[Pointing records for text and elements]
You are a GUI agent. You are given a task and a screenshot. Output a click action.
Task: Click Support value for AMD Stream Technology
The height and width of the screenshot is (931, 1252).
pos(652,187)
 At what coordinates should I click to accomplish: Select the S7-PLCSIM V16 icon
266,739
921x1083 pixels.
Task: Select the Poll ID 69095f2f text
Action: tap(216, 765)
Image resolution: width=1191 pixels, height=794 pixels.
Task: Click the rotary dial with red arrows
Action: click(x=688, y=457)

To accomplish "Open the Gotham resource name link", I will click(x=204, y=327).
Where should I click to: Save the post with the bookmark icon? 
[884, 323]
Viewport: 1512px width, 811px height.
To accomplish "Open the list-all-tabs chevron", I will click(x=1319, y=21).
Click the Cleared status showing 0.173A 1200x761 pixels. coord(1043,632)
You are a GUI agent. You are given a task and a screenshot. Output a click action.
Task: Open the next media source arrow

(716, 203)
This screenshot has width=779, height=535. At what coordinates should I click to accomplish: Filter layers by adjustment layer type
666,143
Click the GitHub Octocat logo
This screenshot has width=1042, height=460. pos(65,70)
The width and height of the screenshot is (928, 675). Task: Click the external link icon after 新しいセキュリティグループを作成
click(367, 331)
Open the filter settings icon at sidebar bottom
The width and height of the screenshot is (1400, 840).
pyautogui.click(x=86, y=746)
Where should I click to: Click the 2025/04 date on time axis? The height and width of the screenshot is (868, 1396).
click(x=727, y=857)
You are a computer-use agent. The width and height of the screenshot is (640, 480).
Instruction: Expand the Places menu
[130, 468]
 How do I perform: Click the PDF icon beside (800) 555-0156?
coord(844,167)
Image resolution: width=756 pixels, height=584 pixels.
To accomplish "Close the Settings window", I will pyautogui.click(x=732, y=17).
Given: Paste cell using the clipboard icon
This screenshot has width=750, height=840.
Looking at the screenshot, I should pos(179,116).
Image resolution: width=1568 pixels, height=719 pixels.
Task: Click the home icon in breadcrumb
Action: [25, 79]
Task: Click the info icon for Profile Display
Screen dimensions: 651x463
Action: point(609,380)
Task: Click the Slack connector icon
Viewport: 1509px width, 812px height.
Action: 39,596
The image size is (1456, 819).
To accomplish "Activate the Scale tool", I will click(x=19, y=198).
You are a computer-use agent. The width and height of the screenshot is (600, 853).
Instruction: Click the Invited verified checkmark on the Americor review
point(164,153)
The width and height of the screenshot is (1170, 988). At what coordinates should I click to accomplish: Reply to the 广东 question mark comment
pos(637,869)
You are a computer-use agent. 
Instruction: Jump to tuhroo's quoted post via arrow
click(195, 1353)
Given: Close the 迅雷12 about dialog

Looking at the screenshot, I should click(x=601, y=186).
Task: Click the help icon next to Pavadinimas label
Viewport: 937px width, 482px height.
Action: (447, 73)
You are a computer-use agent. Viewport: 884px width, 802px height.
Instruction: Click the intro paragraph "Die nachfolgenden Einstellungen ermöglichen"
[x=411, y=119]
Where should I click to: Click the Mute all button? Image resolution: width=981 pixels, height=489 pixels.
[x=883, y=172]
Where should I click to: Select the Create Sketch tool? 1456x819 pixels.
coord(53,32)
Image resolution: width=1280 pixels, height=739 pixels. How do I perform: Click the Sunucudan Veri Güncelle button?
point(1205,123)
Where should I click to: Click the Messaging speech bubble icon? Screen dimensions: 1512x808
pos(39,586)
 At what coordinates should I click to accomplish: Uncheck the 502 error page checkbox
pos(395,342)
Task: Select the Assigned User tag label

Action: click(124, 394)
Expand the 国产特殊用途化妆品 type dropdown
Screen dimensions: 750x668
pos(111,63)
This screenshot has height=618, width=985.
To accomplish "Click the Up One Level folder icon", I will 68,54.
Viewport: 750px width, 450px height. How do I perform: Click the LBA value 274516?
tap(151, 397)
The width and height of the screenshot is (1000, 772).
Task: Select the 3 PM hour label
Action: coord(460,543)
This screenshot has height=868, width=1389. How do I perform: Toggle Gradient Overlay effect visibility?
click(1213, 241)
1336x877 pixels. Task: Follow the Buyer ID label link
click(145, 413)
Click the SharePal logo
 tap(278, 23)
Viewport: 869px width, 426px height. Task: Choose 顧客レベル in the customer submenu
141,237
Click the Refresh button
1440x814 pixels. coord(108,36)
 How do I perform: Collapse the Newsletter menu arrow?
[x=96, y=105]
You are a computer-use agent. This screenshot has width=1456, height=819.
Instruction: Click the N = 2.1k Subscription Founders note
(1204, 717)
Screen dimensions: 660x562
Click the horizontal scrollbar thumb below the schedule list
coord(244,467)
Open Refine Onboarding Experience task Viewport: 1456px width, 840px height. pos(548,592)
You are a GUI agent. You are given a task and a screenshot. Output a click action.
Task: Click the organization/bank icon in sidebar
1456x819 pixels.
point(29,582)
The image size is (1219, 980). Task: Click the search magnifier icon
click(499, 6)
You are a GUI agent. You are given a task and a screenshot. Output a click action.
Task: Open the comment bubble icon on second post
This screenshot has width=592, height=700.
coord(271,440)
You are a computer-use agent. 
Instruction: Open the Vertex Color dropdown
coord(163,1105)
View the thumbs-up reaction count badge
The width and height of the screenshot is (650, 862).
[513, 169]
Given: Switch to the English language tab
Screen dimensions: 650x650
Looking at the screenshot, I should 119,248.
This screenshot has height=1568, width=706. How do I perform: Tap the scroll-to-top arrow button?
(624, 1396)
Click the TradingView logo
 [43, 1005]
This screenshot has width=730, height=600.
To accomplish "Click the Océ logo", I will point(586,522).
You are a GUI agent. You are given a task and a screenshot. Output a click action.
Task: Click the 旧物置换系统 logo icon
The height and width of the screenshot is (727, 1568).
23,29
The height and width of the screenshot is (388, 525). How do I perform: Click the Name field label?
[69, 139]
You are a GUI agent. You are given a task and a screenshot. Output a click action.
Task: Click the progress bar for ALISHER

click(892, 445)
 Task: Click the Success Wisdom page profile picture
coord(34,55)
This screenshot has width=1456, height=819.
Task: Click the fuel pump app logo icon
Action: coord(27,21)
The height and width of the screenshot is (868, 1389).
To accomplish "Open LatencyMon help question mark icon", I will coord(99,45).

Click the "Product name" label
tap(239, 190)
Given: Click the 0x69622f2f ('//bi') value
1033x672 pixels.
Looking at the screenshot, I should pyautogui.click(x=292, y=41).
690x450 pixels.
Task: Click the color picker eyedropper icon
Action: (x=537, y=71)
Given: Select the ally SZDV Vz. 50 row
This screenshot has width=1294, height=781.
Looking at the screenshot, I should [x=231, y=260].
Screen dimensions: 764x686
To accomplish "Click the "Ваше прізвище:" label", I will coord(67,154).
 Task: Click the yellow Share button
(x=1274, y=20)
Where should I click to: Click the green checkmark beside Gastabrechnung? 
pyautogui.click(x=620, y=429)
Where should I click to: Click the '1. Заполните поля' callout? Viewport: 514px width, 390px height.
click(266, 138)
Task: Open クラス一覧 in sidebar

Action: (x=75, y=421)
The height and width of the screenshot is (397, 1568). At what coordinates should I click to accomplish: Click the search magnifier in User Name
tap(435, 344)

*Exercise prompt:*
Format every line of the records above as a Markdown table with the columns "Row" and "Line", numbering the rows and skipping blank lines.

*Full answer:*
| Row | Line |
|---|---|
| 1 | You are a GUI agent. You are given a task and a screenshot. Output a click action. |
| 2 | Task: Click Support value for AMD Stream Technology |
| 3 | The height and width of the screenshot is (931, 1252). |
| 4 | pos(652,187) |
| 5 |  At what coordinates should I click to accomplish: Select the S7-PLCSIM V16 icon |
| 6 | 266,739 |
| 7 | 921x1083 pixels. |
| 8 | Task: Select the Poll ID 69095f2f text |
| 9 | Action: tap(216, 765) |
| 10 | Image resolution: width=1191 pixels, height=794 pixels. |
| 11 | Task: Click the rotary dial with red arrows |
| 12 | Action: click(x=688, y=457) |
| 13 | To accomplish "Open the Gotham resource name link", I will click(x=204, y=327). |
| 14 | Where should I click to: Save the post with the bookmark icon?  |
| 15 | [884, 323] |
| 16 | Viewport: 1512px width, 811px height. |
| 17 | To accomplish "Open the list-all-tabs chevron", I will click(x=1319, y=21). |
| 18 | Click the Cleared status showing 0.173A 1200x761 pixels. coord(1043,632) |
| 19 | You are a GUI agent. You are given a task and a screenshot. Output a click action. |
| 20 | Task: Open the next media source arrow |
| 21 | (716, 203) |
| 22 | This screenshot has width=779, height=535. At what coordinates should I click to accomplish: Filter layers by adjustment layer type |
| 23 | 666,143 |
| 24 | Click the GitHub Octocat logo |
| 25 | This screenshot has width=1042, height=460. pos(65,70) |
| 26 | The width and height of the screenshot is (928, 675). Task: Click the external link icon after 新しいセキュリティグループを作成 |
| 27 | click(367, 331) |
| 28 | Open the filter settings icon at sidebar bottom |
| 29 | The width and height of the screenshot is (1400, 840). |
| 30 | pyautogui.click(x=86, y=746) |
| 31 | Where should I click to: Click the 2025/04 date on time axis? The height and width of the screenshot is (868, 1396). |
| 32 | click(x=727, y=857) |
| 33 | You are a computer-use agent. The width and height of the screenshot is (640, 480). |
| 34 | Instruction: Expand the Places menu |
| 35 | [130, 468] |
| 36 |  How do I perform: Click the PDF icon beside (800) 555-0156? |
| 37 | coord(844,167) |
| 38 | Image resolution: width=756 pixels, height=584 pixels. |
| 39 | To accomplish "Close the Settings window", I will pyautogui.click(x=732, y=17). |
| 40 | Given: Paste cell using the clipboard icon |
| 41 | This screenshot has width=750, height=840. |
| 42 | Looking at the screenshot, I should pos(179,116). |
| 43 | Image resolution: width=1568 pixels, height=719 pixels. |
| 44 | Task: Click the home icon in breadcrumb |
| 45 | Action: [25, 79] |
| 46 | Task: Click the info icon for Profile Display |
| 47 | Screen dimensions: 651x463 |
| 48 | Action: point(609,380) |
| 49 | Task: Click the Slack connector icon |
| 50 | Viewport: 1509px width, 812px height. |
| 51 | Action: 39,596 |
| 52 | The image size is (1456, 819). |
| 53 | To accomplish "Activate the Scale tool", I will click(x=19, y=198). |
| 54 | You are a computer-use agent. The width and height of the screenshot is (600, 853). |
| 55 | Instruction: Click the Invited verified checkmark on the Americor review |
| 56 | point(164,153) |
| 57 | The width and height of the screenshot is (1170, 988). At what coordinates should I click to accomplish: Reply to the 广东 question mark comment |
| 58 | pos(637,869) |
| 59 | You are a computer-use agent.  |
| 60 | Instruction: Jump to tuhroo's quoted post via arrow |
| 61 | click(195, 1353) |
| 62 | Given: Close the 迅雷12 about dialog |
| 63 | Looking at the screenshot, I should click(x=601, y=186). |
| 64 | Task: Click the help icon next to Pavadinimas label |
| 65 | Viewport: 937px width, 482px height. |
| 66 | Action: (447, 73) |
| 67 | You are a computer-use agent. Viewport: 884px width, 802px height. |
| 68 | Instruction: Click the intro paragraph "Die nachfolgenden Einstellungen ermöglichen" |
| 69 | [x=411, y=119] |
| 70 | Where should I click to: Click the Mute all button? Image resolution: width=981 pixels, height=489 pixels. |
| 71 | [x=883, y=172] |
| 72 | Where should I click to: Select the Create Sketch tool? 1456x819 pixels. |
| 73 | coord(53,32) |
| 74 | Image resolution: width=1280 pixels, height=739 pixels. How do I perform: Click the Sunucudan Veri Güncelle button? |
| 75 | point(1205,123) |
| 76 | Where should I click to: Click the Messaging speech bubble icon? Screen dimensions: 1512x808 |
| 77 | pos(39,586) |
| 78 |  At what coordinates should I click to accomplish: Uncheck the 502 error page checkbox |
| 79 | pos(395,342) |
| 80 | Task: Select the Assigned User tag label |
| 81 | Action: click(124, 394) |
| 82 | Expand the 国产特殊用途化妆品 type dropdown |
| 83 | Screen dimensions: 750x668 |
| 84 | pos(111,63) |
| 85 | This screenshot has height=618, width=985. |
| 86 | To accomplish "Click the Up One Level folder icon", I will 68,54. |
| 87 | Viewport: 750px width, 450px height. How do I perform: Click the LBA value 274516? |
| 88 | tap(151, 397) |
| 89 | The width and height of the screenshot is (1000, 772). |
| 90 | Task: Select the 3 PM hour label |
| 91 | Action: coord(460,543) |
| 92 | This screenshot has height=868, width=1389. How do I perform: Toggle Gradient Overlay effect visibility? |
| 93 | click(1213, 241) |
| 94 | 1336x877 pixels. Task: Follow the Buyer ID label link |
| 95 | click(145, 413) |
| 96 | Click the SharePal logo |
| 97 |  tap(278, 23) |
| 98 | Viewport: 869px width, 426px height. Task: Choose 顧客レベル in the customer submenu |
| 99 | 141,237 |
| 100 | Click the Refresh button |
| 101 | 1440x814 pixels. coord(108,36) |
| 102 |  How do I perform: Collapse the Newsletter menu arrow? |
| 103 | [x=96, y=105] |
| 104 | You are a computer-use agent. This screenshot has width=1456, height=819. |
| 105 | Instruction: Click the N = 2.1k Subscription Founders note |
| 106 | (1204, 717) |
| 107 | Screen dimensions: 660x562 |
| 108 | Click the horizontal scrollbar thumb below the schedule list |
| 109 | coord(244,467) |
| 110 | Open Refine Onboarding Experience task Viewport: 1456px width, 840px height. pos(548,592) |
| 111 | You are a GUI agent. You are given a task and a screenshot. Output a click action. |
| 112 | Task: Click the organization/bank icon in sidebar |
| 113 | 1456x819 pixels. |
| 114 | point(29,582) |
| 115 | The image size is (1219, 980). Task: Click the search magnifier icon |
| 116 | click(499, 6) |
| 117 | You are a GUI agent. You are given a task and a screenshot. Output a click action. |
| 118 | Task: Open the comment bubble icon on second post |
| 119 | This screenshot has width=592, height=700. |
| 120 | coord(271,440) |
| 121 | You are a computer-use agent.  |
| 122 | Instruction: Open the Vertex Color dropdown |
| 123 | coord(163,1105) |
| 124 | View the thumbs-up reaction count badge |
| 125 | The width and height of the screenshot is (650, 862). |
| 126 | [513, 169] |
| 127 | Given: Switch to the English language tab |
| 128 | Screen dimensions: 650x650 |
| 129 | Looking at the screenshot, I should 119,248. |
| 130 | This screenshot has height=1568, width=706. How do I perform: Tap the scroll-to-top arrow button? |
| 131 | (624, 1396) |
| 132 | Click the TradingView logo |
| 133 |  [43, 1005] |
| 134 | This screenshot has width=730, height=600. |
| 135 | To accomplish "Click the Océ logo", I will point(586,522). |
| 136 | You are a GUI agent. You are given a task and a screenshot. Output a click action. |
| 137 | Task: Click the 旧物置换系统 logo icon |
| 138 | The height and width of the screenshot is (727, 1568). |
| 139 | 23,29 |
| 140 | The height and width of the screenshot is (388, 525). How do I perform: Click the Name field label? |
| 141 | [69, 139] |
| 142 | You are a GUI agent. You are given a task and a screenshot. Output a click action. |
| 143 | Task: Click the progress bar for ALISHER |
| 144 | click(892, 445) |
| 145 |  Task: Click the Success Wisdom page profile picture |
| 146 | coord(34,55) |
| 147 | This screenshot has width=1456, height=819. |
| 148 | Task: Click the fuel pump app logo icon |
| 149 | Action: coord(27,21) |
| 150 | The height and width of the screenshot is (868, 1389). |
| 151 | To accomplish "Open LatencyMon help question mark icon", I will coord(99,45). |
| 152 | Click the "Product name" label |
| 153 | tap(239, 190) |
| 154 | Given: Click the 0x69622f2f ('//bi') value |
| 155 | 1033x672 pixels. |
| 156 | Looking at the screenshot, I should pyautogui.click(x=292, y=41). |
| 157 | 690x450 pixels. |
| 158 | Task: Click the color picker eyedropper icon |
| 159 | Action: (x=537, y=71) |
| 160 | Given: Select the ally SZDV Vz. 50 row |
| 161 | This screenshot has width=1294, height=781. |
| 162 | Looking at the screenshot, I should [x=231, y=260]. |
| 163 | Screen dimensions: 764x686 |
| 164 | To accomplish "Click the "Ваше прізвище:" label", I will coord(67,154). |
| 165 |  Task: Click the yellow Share button |
| 166 | (x=1274, y=20) |
| 167 | Where should I click to: Click the green checkmark beside Gastabrechnung?  |
| 168 | pyautogui.click(x=620, y=429) |
| 169 | Where should I click to: Click the '1. Заполните поля' callout? Viewport: 514px width, 390px height. |
| 170 | click(266, 138) |
| 171 | Task: Open クラス一覧 in sidebar |
| 172 | Action: (x=75, y=421) |
| 173 | The height and width of the screenshot is (397, 1568). At what coordinates should I click to accomplish: Click the search magnifier in User Name |
| 174 | tap(435, 344) |